First Peoples Fund (Rapid City, SD)


Julia Parker demonstrating her basket weaving 

Julia Parker, a basketweaver and 2007 NEA National Heritage Fellow, is one of the recipients of the Community Spirit Awards, honoring Native-American artists.  Photo courtesy of First Peoples Fund

Since 1999, the Community Spirit Awards have honored 36 artists from 26 different Native-American Nations from Alaska to Maine. Honorees are Native-American artists nominated by their tribes for their generosity, humility, and ability to inspire and teach. Their crafts range from the contemporary—mixed-media installations and photography—to the traditional—canoe-making and storytelling. For the past eight years, the awards were presented to those who keep alive the ancient way of life and resurrect forgotten tribal ceremonies and traditions.

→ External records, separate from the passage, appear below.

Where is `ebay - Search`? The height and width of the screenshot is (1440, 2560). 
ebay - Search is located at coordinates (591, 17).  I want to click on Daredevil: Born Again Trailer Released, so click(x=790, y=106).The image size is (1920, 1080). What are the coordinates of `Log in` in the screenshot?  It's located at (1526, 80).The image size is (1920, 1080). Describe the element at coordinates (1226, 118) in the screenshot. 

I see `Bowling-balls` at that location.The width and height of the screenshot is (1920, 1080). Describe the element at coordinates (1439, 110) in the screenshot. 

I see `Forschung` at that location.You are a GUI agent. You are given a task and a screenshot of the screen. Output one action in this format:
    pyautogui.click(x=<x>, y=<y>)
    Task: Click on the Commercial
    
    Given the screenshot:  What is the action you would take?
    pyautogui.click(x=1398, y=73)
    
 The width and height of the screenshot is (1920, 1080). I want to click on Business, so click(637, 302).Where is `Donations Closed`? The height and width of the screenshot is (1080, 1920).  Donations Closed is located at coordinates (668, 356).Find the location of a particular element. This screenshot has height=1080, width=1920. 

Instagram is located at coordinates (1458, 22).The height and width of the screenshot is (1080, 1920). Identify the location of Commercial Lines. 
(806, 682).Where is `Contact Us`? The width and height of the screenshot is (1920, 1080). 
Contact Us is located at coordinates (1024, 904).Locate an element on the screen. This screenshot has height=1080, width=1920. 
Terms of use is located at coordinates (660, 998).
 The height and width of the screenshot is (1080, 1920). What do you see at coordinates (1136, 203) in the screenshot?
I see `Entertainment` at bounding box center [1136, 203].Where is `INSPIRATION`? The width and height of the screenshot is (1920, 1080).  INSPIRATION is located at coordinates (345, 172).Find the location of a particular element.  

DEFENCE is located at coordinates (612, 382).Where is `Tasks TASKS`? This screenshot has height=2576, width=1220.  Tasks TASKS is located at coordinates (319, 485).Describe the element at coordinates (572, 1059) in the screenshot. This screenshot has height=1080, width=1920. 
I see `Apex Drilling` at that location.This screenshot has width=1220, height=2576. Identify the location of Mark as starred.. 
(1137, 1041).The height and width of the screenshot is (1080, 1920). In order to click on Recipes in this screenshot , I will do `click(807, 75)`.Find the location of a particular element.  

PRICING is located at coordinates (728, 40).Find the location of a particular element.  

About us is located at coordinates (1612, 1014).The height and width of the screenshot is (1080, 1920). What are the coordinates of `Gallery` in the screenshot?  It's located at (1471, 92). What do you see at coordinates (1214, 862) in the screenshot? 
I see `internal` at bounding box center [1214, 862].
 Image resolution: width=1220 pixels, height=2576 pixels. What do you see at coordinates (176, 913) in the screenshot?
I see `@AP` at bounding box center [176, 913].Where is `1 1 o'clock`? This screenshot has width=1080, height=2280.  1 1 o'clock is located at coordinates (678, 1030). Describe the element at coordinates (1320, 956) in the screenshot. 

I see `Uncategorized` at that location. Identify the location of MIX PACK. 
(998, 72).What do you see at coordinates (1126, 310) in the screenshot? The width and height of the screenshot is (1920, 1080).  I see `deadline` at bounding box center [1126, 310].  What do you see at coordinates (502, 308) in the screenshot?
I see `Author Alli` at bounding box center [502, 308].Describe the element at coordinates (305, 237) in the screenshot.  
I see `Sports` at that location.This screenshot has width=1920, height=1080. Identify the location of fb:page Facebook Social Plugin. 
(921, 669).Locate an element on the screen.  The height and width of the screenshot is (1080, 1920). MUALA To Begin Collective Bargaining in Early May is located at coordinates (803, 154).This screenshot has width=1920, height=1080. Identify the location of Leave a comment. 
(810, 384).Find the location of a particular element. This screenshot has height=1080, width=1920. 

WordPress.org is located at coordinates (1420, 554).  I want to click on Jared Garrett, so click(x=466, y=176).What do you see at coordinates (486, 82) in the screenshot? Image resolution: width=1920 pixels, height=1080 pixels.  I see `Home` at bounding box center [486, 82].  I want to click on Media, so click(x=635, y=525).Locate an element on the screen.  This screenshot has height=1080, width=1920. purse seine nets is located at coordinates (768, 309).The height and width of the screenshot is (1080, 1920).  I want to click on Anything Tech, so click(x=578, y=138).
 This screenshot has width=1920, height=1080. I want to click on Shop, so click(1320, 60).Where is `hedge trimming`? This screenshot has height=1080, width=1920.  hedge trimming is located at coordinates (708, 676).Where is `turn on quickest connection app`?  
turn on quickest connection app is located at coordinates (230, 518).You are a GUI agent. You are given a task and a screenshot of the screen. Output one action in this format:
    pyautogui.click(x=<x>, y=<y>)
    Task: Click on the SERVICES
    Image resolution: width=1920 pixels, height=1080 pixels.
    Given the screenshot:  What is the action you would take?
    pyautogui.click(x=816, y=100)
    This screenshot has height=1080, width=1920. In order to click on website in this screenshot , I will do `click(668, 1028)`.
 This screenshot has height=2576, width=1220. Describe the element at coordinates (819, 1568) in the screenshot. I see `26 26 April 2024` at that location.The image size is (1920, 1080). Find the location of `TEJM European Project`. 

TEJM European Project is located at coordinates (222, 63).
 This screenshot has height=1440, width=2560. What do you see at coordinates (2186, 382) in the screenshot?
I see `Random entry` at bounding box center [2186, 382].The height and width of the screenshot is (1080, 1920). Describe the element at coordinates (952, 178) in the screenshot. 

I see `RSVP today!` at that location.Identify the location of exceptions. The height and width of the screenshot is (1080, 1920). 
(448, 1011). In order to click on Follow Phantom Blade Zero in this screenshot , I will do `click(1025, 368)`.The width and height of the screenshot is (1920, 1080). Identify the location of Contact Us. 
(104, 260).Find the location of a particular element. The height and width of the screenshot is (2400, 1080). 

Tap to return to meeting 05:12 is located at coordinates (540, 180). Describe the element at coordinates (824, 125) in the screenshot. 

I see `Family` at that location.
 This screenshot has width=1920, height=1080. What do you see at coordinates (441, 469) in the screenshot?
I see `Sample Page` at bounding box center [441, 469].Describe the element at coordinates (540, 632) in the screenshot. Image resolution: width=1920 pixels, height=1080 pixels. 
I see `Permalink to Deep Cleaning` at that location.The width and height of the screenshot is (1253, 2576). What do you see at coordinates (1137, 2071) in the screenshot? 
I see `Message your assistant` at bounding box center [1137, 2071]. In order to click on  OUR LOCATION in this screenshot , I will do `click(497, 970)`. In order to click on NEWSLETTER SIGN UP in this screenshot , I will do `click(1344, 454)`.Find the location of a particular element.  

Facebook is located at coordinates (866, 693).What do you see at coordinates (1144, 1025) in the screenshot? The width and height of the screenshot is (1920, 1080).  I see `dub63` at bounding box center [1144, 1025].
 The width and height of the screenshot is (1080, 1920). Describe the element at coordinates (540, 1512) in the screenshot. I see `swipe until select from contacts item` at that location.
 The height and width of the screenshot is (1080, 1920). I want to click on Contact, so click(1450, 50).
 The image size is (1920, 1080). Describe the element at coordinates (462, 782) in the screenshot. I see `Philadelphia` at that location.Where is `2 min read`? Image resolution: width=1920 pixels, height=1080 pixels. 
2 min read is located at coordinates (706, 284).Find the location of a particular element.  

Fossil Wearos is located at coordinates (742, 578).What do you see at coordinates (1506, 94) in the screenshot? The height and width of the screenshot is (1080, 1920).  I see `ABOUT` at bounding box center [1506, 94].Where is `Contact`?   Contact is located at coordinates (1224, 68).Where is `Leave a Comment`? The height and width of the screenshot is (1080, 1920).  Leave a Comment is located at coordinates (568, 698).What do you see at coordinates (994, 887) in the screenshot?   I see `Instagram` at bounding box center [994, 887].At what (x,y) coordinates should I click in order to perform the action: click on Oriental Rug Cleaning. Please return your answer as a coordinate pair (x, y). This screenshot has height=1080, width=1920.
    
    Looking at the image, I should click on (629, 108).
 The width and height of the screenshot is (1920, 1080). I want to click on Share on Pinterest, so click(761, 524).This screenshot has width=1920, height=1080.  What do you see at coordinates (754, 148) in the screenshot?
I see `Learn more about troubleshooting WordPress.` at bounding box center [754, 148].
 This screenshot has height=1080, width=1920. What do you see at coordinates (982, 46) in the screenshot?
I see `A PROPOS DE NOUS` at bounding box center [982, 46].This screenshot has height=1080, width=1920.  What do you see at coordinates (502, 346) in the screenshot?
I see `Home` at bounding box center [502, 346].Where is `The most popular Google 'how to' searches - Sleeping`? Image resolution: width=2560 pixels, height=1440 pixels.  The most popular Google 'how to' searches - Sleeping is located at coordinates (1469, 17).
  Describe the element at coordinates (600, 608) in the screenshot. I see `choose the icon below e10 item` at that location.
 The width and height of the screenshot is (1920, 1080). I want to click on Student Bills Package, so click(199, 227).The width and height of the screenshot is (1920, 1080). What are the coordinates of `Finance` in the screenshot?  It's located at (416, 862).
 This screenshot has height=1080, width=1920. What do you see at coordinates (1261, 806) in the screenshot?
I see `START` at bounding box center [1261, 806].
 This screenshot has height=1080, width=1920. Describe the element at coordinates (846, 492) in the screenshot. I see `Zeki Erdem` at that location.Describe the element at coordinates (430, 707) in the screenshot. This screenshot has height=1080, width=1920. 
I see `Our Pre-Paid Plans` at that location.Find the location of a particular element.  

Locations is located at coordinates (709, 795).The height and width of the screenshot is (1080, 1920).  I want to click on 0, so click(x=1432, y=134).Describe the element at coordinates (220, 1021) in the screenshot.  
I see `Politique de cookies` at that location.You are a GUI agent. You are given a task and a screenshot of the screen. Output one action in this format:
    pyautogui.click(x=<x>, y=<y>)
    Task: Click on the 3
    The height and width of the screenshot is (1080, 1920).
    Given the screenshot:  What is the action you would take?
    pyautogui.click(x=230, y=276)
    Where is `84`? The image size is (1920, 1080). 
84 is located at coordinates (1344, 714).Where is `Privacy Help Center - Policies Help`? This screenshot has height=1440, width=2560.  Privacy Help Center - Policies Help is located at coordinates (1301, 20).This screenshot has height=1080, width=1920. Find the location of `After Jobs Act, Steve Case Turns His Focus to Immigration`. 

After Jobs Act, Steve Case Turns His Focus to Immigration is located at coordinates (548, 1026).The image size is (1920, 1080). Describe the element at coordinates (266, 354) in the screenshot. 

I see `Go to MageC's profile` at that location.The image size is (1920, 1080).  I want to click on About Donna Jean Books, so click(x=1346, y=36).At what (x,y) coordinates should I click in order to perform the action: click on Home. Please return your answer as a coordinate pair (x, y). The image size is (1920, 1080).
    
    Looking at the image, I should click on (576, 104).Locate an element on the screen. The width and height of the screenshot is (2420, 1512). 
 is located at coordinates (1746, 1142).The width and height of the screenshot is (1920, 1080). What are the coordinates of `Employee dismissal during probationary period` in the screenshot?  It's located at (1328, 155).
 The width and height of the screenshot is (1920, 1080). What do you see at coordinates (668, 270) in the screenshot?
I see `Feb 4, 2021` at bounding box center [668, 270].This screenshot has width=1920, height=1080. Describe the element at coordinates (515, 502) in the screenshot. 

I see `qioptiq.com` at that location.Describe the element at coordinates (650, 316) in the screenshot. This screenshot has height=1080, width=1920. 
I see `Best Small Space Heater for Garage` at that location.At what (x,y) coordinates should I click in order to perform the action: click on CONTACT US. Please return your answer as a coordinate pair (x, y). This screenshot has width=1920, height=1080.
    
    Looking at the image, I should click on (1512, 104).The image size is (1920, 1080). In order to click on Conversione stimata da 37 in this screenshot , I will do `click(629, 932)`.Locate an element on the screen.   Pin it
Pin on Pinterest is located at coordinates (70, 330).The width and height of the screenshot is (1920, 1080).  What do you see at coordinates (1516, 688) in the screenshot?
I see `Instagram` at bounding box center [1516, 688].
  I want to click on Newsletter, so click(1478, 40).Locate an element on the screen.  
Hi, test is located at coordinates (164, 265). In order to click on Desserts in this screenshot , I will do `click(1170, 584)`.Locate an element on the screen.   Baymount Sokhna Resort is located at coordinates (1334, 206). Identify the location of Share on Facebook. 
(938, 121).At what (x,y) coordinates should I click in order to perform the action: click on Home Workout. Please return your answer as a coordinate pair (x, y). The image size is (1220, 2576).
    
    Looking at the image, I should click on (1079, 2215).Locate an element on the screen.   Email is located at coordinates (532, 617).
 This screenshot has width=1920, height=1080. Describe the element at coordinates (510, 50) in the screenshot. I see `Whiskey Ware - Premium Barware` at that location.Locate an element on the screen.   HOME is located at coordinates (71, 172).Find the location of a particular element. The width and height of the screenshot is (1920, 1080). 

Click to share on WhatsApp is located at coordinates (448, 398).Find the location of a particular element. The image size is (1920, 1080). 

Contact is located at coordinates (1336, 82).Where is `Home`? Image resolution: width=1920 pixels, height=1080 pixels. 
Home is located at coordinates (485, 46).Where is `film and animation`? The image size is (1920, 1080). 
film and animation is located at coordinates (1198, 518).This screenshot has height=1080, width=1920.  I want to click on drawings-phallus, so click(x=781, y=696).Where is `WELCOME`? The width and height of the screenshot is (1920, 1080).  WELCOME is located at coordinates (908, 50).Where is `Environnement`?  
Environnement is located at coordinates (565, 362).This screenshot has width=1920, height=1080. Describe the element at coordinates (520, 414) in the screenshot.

In FY 2007, the First Peoples Fund received an NEA Access to Artistic Excellence grant of $30,000 toward a publication commemorating the Community Spirit Award artists, featuring nine years’ worth of stories and anecdotes. The 72-page booklet will bring recognition to the diverse cultures within the Lakota Nation itself, as well as in the surrounding rural communities. “This gives us the opportunity to share the voices of the indigenous Americans with the rest of America,” said Lori Pourier, president of the First Peoples Fund. “A banker from a local community attended the ceremony last year. All he could say afterward was ‘I had no idea.’”

Included in the publication are biographies of the artists, samples of their work, and commentary from their nominators and others in their tribes. The publication will be distributed to local libraries and colleges as a learning tool, and to the artists’ tribes, where their tales will be preserved in print forever. Plans to create an interactive DVD-ROM are also in the works.

To honor these artists is to honor the communities themselves: it is the role of the artist in Northern Plains communities to serve the people by bringing them spirit and inspiration. Continuing this tradition is pivotal to preserving and sustaining the Lakota Nation’s unique culture. Said Pourier, “It’s interesting how when one member is honored, it inspires the spirit of others to serve, too.”